Under the ACA, states are required to have health insurance exchanges in place by the start of 2014. The Act specifies that funding for the exchanges will be allocated to the states on an annual basis by the Secretary of Health and Human Services (HHS). HHS has been making grants on an ongoing basis but will not award any grants after January 1, 2015. If a state elects not to establish an exchange or the Secretary determines that the state has not made sufficient progress by January 1, 2013, to have the required exchange operational by the first day of 2014, then the Secretary will either establish an exchange within the state directly or implement one through agreement with a non-profit. In part due to the uncertainty surrounding the future of the ACA, states have made varying degrees of progress toward meeting the exchange requirement.

For current state grantees and contractors, the Supreme Court's decision means that performance under their respective exchange grants and contracts will move full speed ahead. The decision also will likely open up numerous additional opportunities with states that delayed work on the design and implementation of health insurance exchanges pending the decision. Many of these states will likely rush towards the November 16, 2012 deadline for submitting exchange blueprints to HHS and will undoubtedly rely on contractors to support that effort. A few states are still maintaining that they will wait for election results before beginning any work to build an exchange, possibly hoping for repeal of the ACA or the exchange requirement if Republicans take control of the Senate and White House, or an extension to the January 1, 2014 deadline for operational exchanges if Republicans do not take control.

Like many other ACA projects, grants to assist states in building and implementing exchanges are funded by appropriations. Such projects have already been the subject of efforts to “defund” the appropriation that can be expected to continue. Although the BCA exempts from sequestration unobligated balances carried over from prior fiscal years and this exemption likely protects grants to assist states in creating exchanges, Congress is expected to explore a variety of alternatives to sequestration. As a result, unobligated ACA funds for exchange development may be placed on the table as Congress attempts to right the country's fiscal problems.

There are steps contractors can take to prepare for and mitigate the effects of potential spending reductions before they occur. Of particular importance to contractors working with state grantees under the ACA are the following:

  • Availability of Funds Clauses. Contracts with state grantees may contain a variety of provisions that limit the state's liability to available funding. Such provisions have been included in many state exchange contracts, for example, and some are far less forgiving than others. Contractors should inventory their contracts to understand how the risk of funding shortfalls has been allocated.

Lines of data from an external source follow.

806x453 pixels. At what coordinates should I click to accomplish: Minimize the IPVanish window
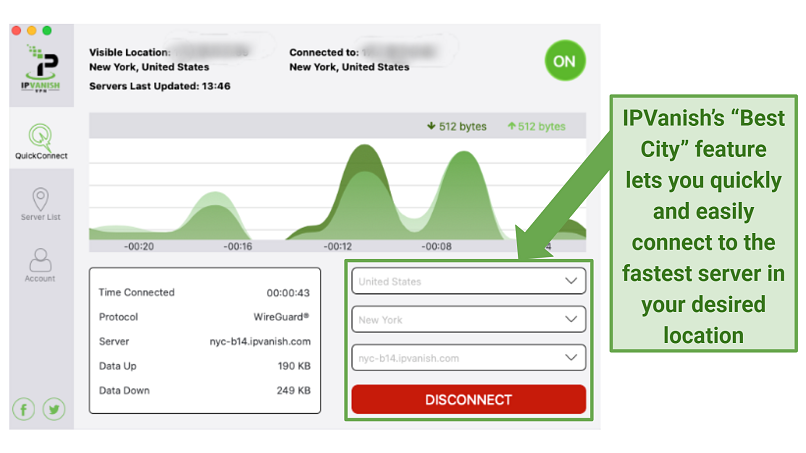(x=34, y=32)
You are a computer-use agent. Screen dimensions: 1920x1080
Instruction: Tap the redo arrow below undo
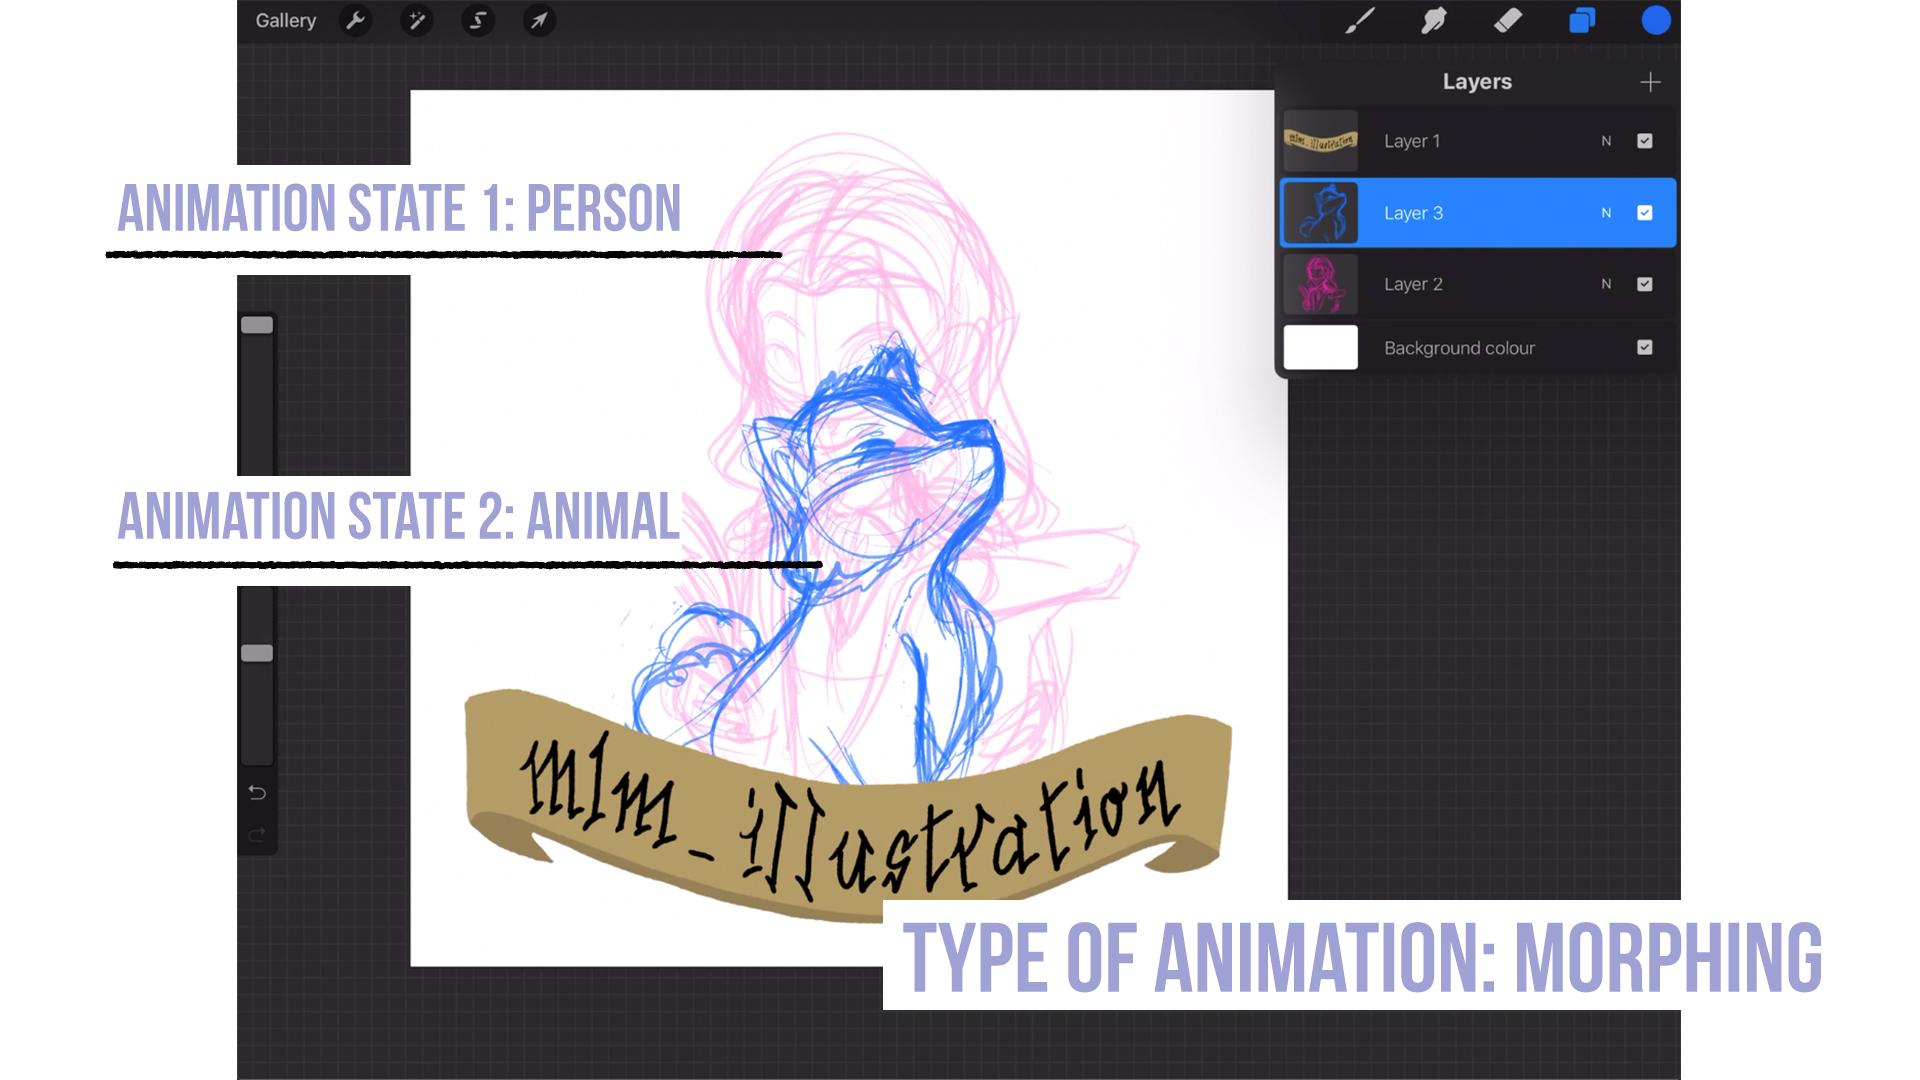(257, 833)
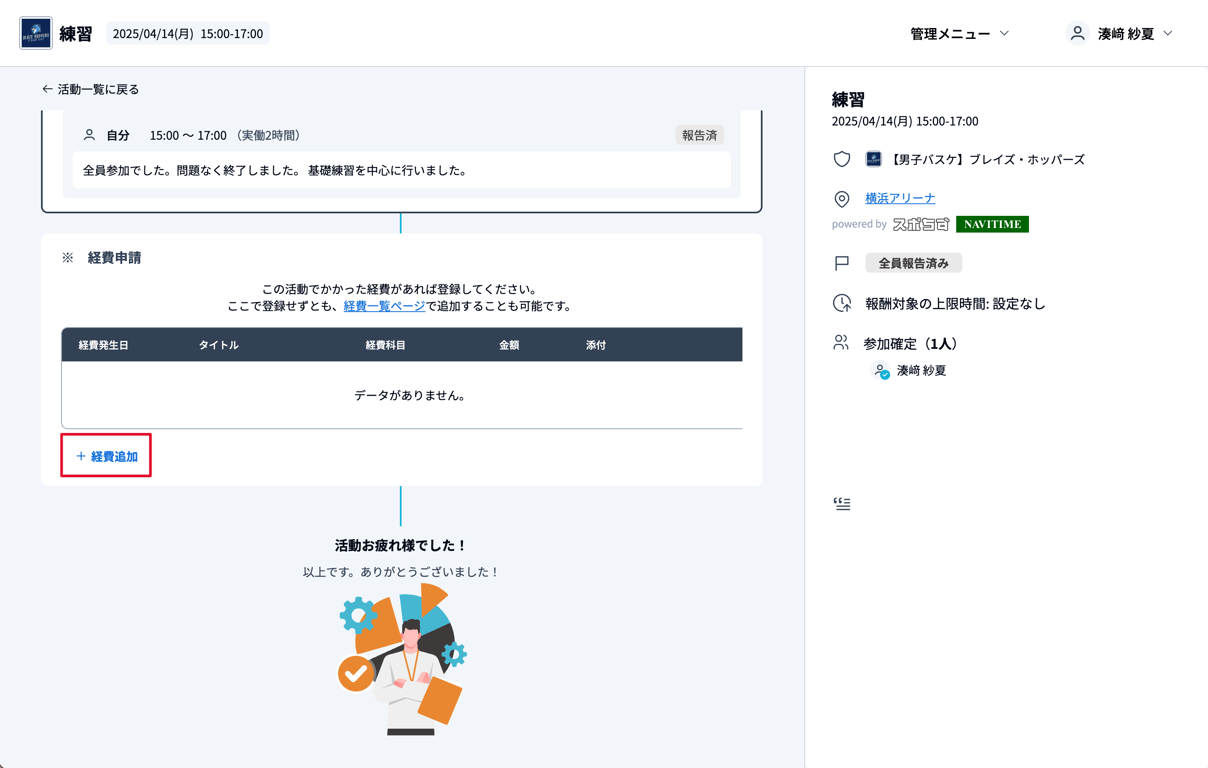Open the 横浜アリーナ location link
The height and width of the screenshot is (768, 1208).
[x=900, y=198]
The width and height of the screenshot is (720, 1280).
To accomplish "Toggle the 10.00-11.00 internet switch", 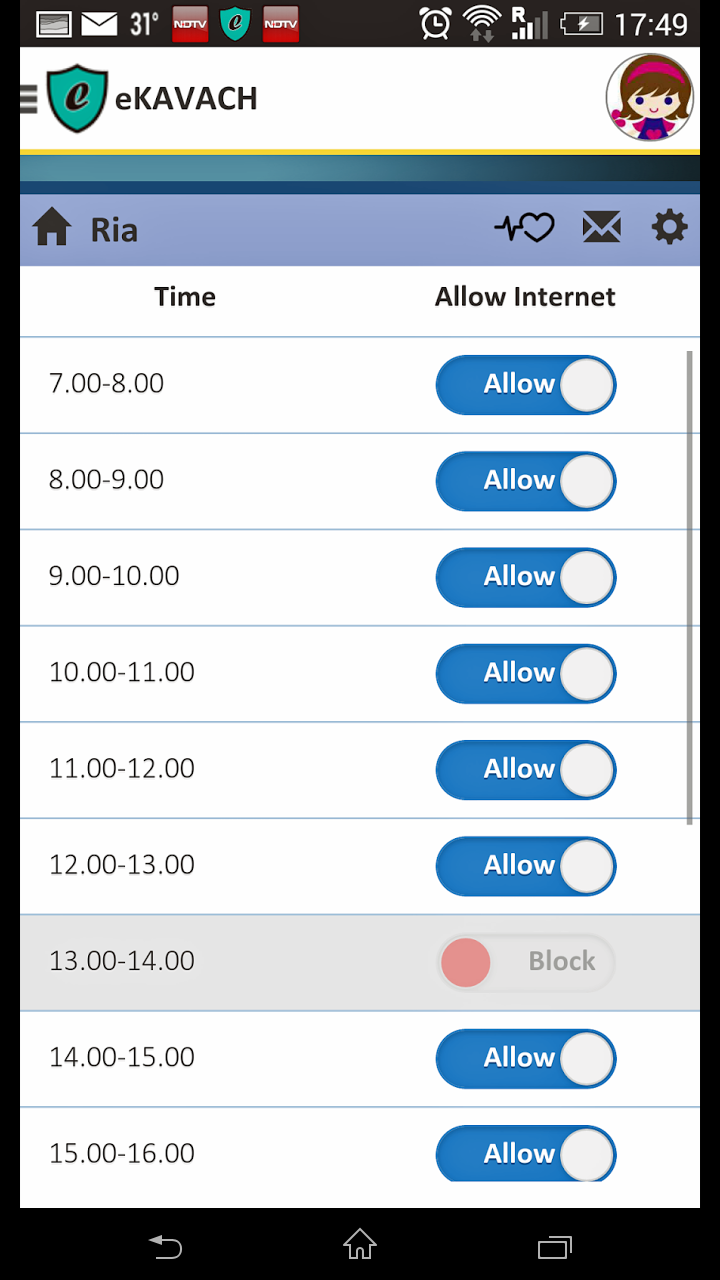I will coord(525,673).
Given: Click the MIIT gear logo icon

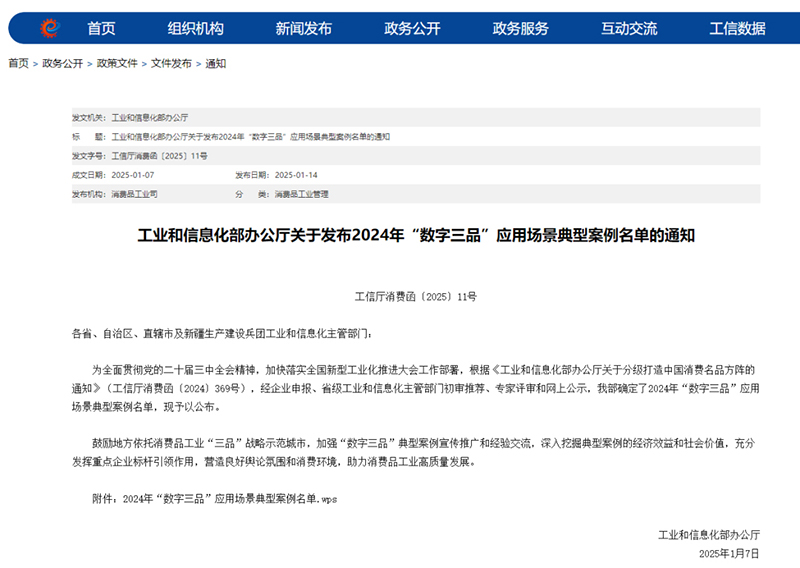Looking at the screenshot, I should (x=49, y=28).
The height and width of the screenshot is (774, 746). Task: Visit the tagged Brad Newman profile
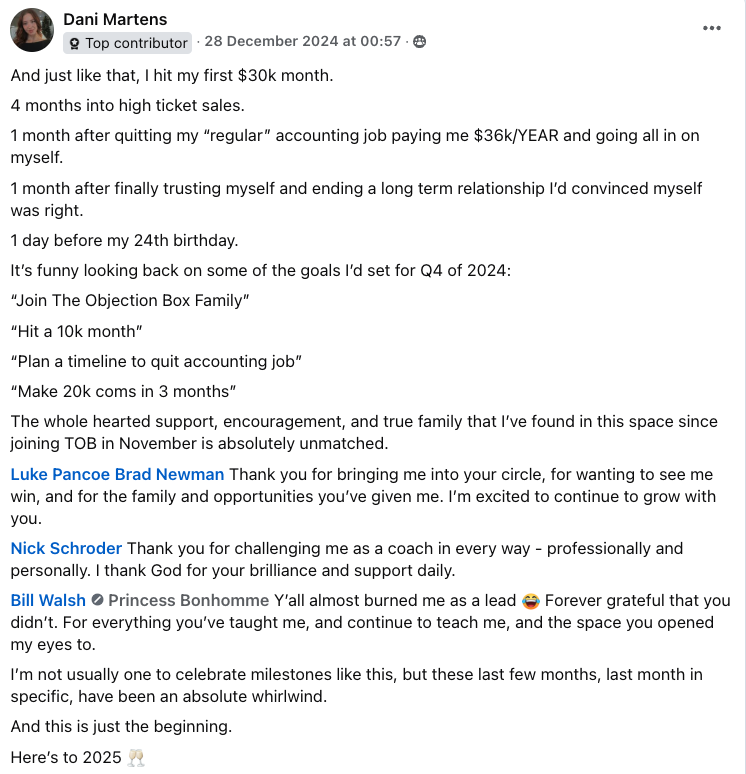click(169, 474)
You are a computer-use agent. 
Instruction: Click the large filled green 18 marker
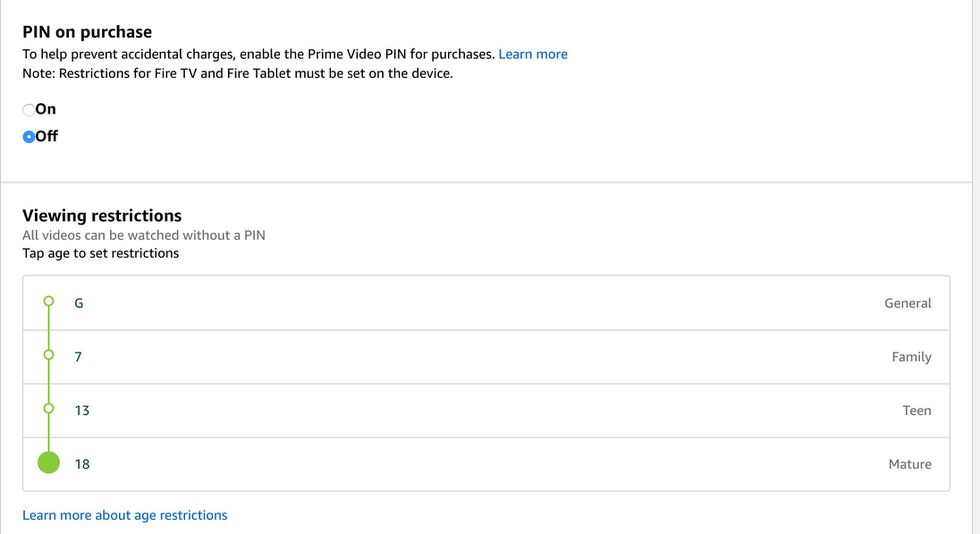click(x=48, y=463)
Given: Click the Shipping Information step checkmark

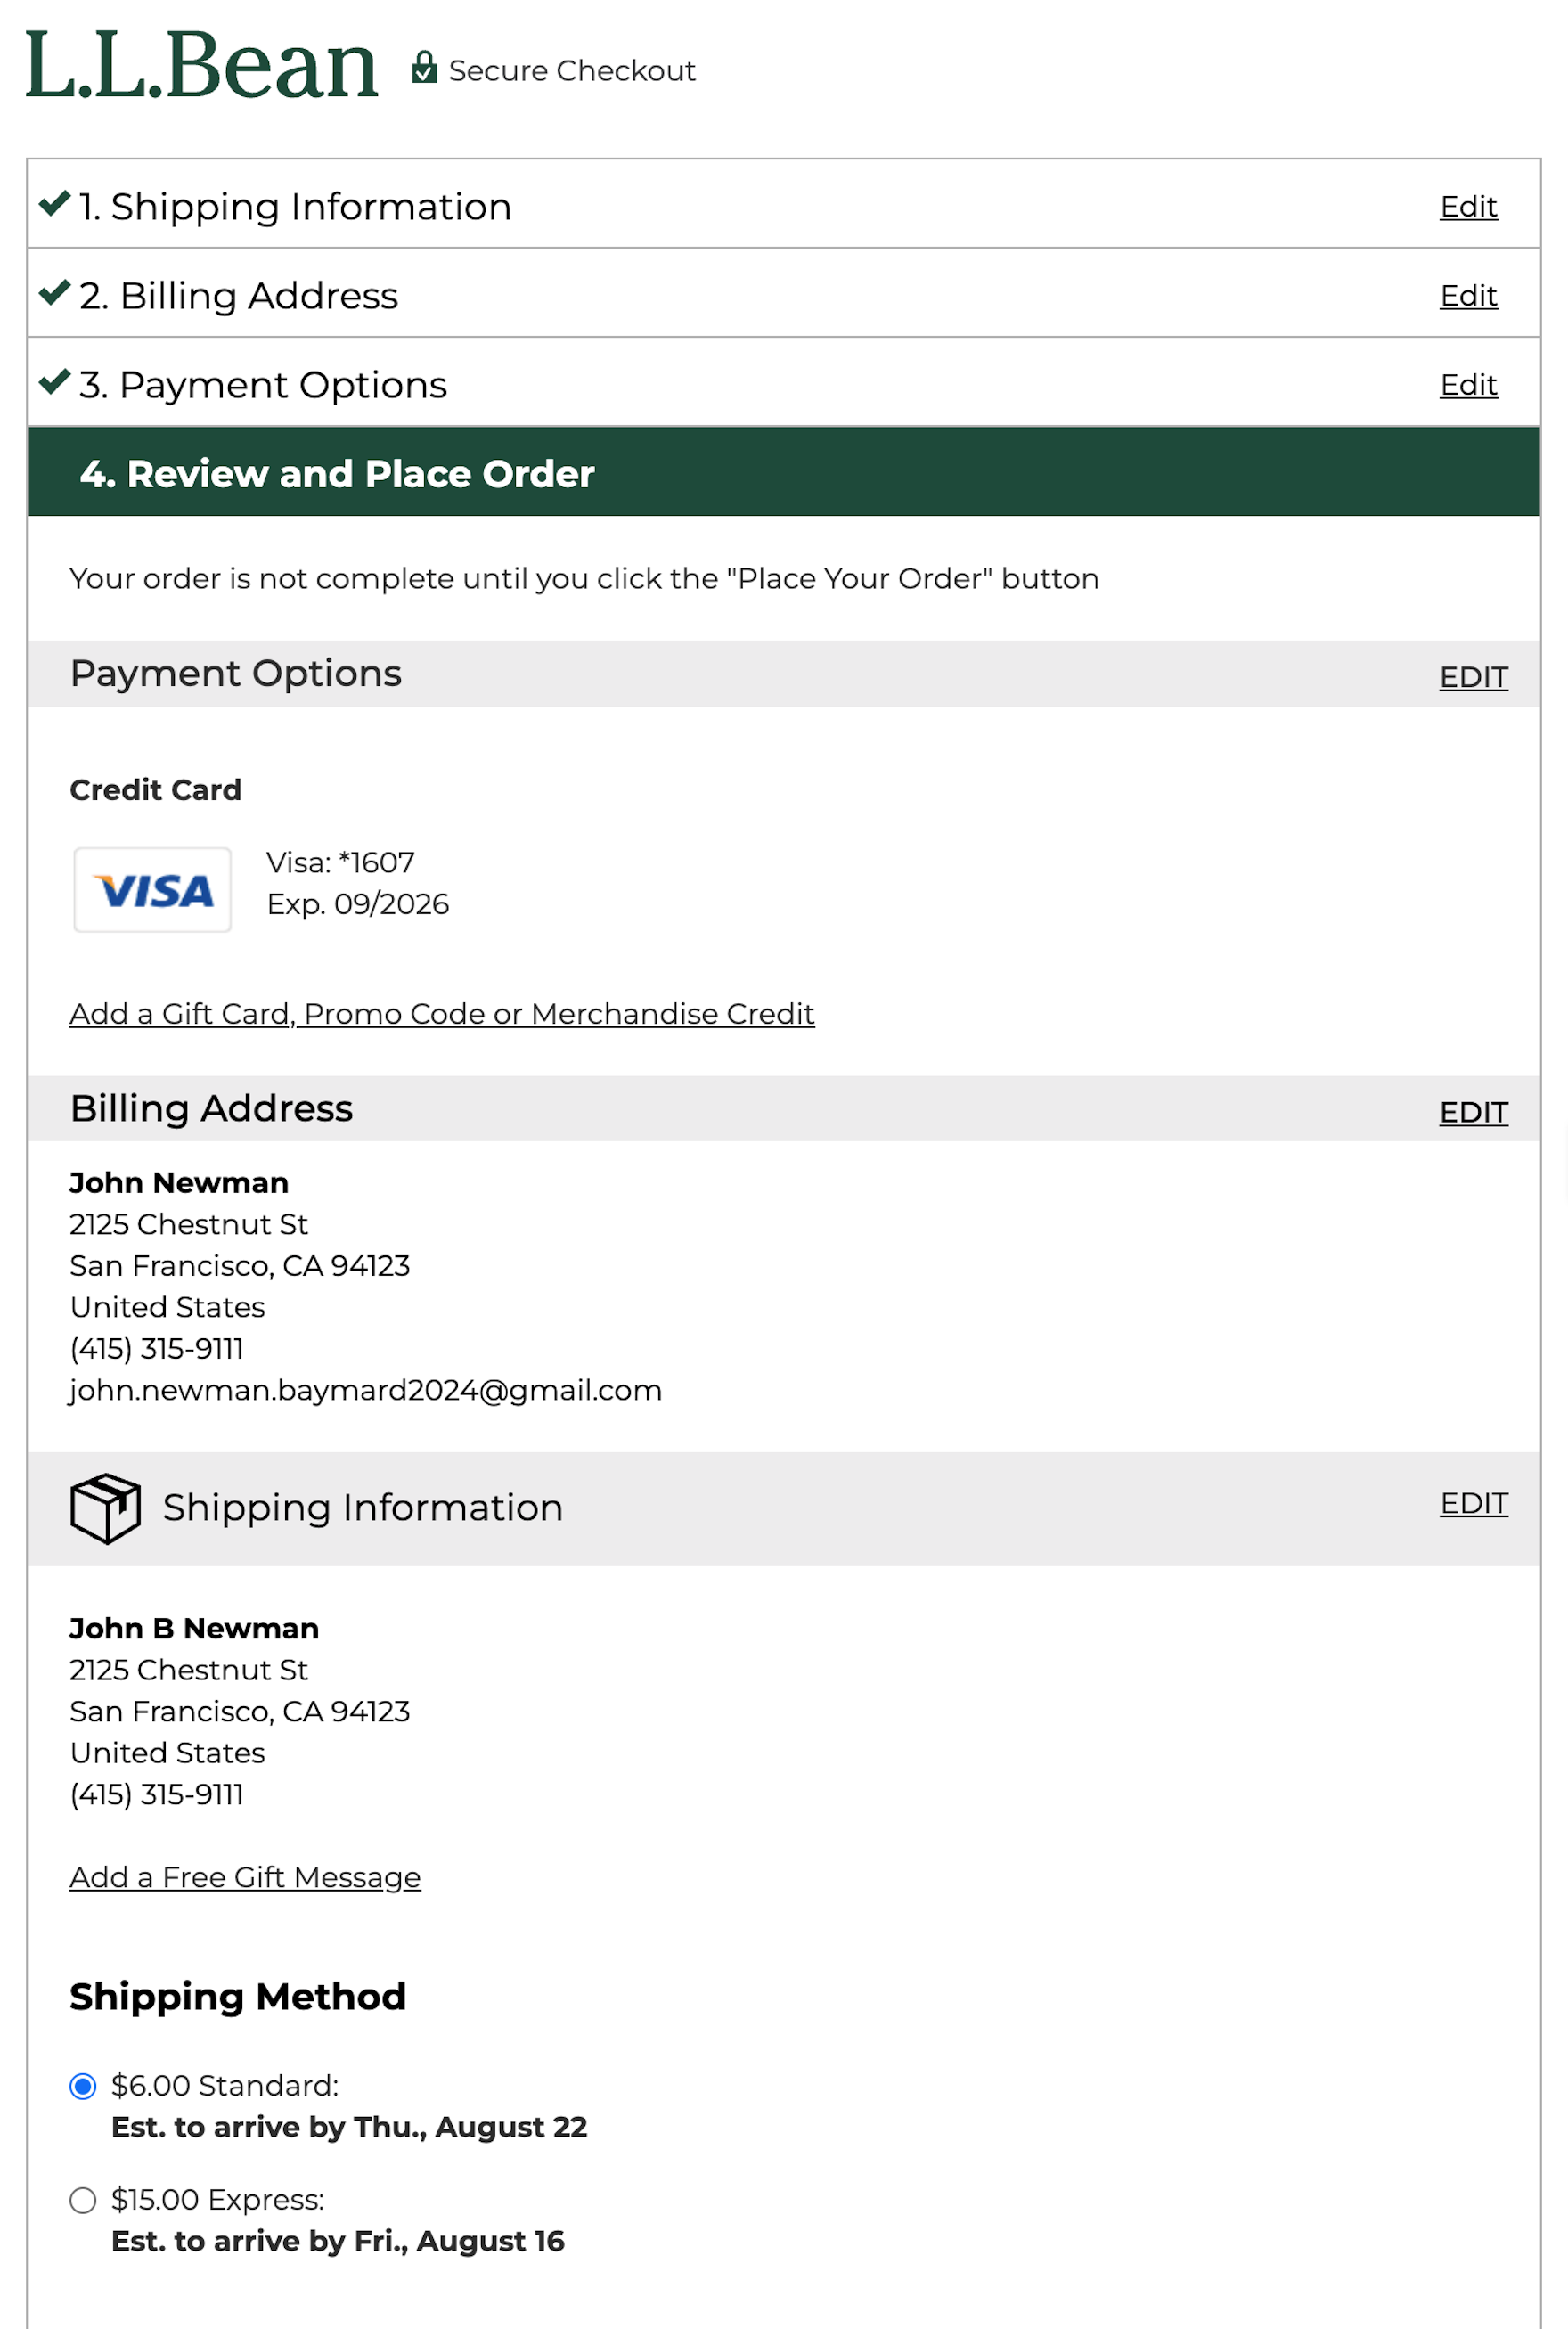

Contractors should further ensure that their expenditures do not exceed the funds obligated by the state to the contract, particularly in large IT projects where costs can be front-loaded with substantial software license fees. In the event that expenditures exceed or are close to exceeding available funding, contractors should comply with any notice provisions in their contracts and otherwise document the grantee's knowledge and approval of the expenditure.
  • Termination and Changes Clauses. If ACA programs are cut or scaled back, termination and changes clauses will likely be the vehicles used to achieve any savings. Again, these clauses vary by contract and by state and may be substantially different from standard federal clauses. Contractors should be cognizant of the distinction between a “partial” termination of the contract for convenience and a deductive change to the contract, and the potentially different remedies that may be available for each.
  • Subcontractors, Vendors and Suppliers. Contractors should review their agreements with their team members to ensure that their liability under these agreements is co-extensive with the state's liability for a lack of available funding, partial termination or deductive change.